Above all, the Middle East Studies Association (MESA), the
largest and most influential professional body for the study of the region,
whose 2,600-plus members inhabit departments of Middle East studies throughout
the world, has become a hotbed of anti-Israel invective. Past presidents of the
association like Joel Beinin of Stanford and Rashid Khalidi of Columbia—the
latter holds the Edward Said chair—have, in one form or another, publicly
advocated the destruction of Israel as a state. Joseph Massad won MESA’s prize
for the outstanding Ph.D. dissertation in the field, and the resulting book was
warmly reviewed by three past MESA presidents, not to mention by Said himself.
Given these circumstances, it was only natural for a group of
prominent MESA members to send a letter to Columbia’s president in support of
the beleaguered MEALAC staff, or for the association’s president-elect, Juan
Cole of Michigan, to rush to the aid of Massad—the victim, as Cole put it, of
“a concerted campaign” by “the American Likud.” “In parlous times like the
post-9/11 environment,” Cole stormed, “demagogues grow powerful and American
values are endangered. Massad is the canary in the mineshaft of American
democracy.”
Even if the Columbia leadership were to do the decent thing, by
acknowledging the ongoing bigotry of its professors and by disciplining the offenders,
such action would only address the symptoms and not the causes of the pervasive
anti-Israel and anti-Jewish bias in the field of modern Middle East studies.

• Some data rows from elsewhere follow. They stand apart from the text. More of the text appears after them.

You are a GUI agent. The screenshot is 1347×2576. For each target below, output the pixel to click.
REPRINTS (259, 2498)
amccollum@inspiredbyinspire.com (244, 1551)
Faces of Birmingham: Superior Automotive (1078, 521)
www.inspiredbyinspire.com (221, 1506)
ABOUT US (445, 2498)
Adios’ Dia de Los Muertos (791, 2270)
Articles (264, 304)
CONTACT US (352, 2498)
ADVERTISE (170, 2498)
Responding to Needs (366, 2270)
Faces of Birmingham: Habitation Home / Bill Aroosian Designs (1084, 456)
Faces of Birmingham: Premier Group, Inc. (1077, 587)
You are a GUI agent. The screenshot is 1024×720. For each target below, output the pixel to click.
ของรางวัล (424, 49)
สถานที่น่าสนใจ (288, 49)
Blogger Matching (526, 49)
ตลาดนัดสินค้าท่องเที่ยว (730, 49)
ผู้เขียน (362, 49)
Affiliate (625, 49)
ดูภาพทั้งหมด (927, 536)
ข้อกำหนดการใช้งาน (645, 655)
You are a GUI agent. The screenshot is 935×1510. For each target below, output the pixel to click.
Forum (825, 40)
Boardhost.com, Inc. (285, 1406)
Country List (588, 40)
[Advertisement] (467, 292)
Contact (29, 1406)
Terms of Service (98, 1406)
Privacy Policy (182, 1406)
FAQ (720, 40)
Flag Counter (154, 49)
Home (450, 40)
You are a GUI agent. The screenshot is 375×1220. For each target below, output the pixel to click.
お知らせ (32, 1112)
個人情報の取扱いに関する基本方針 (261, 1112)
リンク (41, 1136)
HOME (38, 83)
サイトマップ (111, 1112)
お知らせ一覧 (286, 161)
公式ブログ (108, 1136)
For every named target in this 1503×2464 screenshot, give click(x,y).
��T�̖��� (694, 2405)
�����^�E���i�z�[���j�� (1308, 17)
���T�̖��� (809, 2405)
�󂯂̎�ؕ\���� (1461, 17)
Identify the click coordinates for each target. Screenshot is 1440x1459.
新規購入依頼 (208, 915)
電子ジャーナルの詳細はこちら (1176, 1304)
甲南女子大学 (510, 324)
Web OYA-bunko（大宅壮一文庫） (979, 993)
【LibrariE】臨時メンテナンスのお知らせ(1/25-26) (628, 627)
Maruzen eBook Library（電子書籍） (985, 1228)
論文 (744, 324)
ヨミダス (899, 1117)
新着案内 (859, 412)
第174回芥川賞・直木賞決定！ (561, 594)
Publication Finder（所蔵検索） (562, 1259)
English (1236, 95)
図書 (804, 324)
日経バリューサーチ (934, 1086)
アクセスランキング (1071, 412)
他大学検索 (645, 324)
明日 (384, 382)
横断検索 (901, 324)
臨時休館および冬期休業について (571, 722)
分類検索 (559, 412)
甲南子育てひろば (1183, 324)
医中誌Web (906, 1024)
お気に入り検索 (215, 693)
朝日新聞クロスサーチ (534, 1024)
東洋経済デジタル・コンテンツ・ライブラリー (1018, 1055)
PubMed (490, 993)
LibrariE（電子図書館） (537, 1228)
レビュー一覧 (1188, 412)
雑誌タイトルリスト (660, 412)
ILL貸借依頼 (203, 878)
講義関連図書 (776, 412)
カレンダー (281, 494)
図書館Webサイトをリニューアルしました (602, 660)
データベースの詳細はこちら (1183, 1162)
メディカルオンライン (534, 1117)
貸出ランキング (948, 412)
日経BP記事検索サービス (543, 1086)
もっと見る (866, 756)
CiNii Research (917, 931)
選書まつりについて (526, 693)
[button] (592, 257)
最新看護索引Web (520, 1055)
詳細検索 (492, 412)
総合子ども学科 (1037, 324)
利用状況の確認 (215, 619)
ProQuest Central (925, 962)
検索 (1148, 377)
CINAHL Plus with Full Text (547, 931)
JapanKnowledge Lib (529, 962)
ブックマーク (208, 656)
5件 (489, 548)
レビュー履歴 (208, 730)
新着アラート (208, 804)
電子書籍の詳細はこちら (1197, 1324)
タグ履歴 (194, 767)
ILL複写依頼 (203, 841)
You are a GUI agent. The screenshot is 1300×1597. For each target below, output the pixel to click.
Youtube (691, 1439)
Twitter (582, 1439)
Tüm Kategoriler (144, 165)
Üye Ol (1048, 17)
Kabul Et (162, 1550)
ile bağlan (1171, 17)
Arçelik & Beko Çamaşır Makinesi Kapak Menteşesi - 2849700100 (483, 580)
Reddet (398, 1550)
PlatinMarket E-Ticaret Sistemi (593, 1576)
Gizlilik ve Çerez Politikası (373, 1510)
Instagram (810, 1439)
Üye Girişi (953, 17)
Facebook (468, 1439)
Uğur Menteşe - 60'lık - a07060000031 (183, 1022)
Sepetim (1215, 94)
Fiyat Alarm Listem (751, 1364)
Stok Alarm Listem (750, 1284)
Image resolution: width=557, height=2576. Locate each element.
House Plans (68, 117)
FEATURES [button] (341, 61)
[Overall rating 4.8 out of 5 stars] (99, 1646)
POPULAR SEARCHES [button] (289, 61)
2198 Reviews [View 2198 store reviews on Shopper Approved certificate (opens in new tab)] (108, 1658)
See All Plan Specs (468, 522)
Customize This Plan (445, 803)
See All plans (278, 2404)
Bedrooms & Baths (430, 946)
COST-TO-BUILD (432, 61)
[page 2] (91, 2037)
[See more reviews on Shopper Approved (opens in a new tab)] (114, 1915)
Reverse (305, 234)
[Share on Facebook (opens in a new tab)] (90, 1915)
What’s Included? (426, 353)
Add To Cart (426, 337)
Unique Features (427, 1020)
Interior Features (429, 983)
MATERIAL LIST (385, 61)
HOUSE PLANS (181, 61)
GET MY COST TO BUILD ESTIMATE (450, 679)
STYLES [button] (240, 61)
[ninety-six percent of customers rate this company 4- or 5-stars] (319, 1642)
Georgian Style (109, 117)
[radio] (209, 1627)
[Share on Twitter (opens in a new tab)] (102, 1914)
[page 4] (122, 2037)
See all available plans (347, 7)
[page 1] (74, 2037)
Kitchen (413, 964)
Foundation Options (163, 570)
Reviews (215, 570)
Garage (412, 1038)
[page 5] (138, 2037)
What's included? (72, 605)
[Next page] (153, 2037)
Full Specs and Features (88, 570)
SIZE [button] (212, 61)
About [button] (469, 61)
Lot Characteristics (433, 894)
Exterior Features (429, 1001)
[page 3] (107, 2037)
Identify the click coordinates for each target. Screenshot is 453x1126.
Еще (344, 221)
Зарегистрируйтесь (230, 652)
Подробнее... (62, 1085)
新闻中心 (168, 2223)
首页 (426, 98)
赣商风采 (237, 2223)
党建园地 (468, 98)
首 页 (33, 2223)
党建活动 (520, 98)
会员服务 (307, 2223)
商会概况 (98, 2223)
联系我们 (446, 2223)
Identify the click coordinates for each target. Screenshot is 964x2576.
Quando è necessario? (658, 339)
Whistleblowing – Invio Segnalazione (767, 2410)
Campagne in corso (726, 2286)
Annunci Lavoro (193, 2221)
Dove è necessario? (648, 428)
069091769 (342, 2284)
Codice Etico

Not only is the academic intifada against the Jewish state thriving, the
reigning terms of discussion it has introduced for understanding Middle Eastern
reality have become perfectly normal, perfectly conventional, perfectly
accepted in academic discourse. It will take more than a single student protest
to undo the rot that has settled into the study of the Middle East and that is
now quite comfortably at home in Western universities.
Efraim Karsh is head of Mediterranean studies at
King’s College, University of London. His new book, on the history of Islamic
imperialism, will be out next year from Yale.
1 The best and most dogged reporting on the Columbia affair was
done by Jacob Gershman of the New York Sun.
2 For chapter and verse, see Martin Kramer, Ivory Towers on
Sand: The Failure of Middle Eastern Studies in America (2002).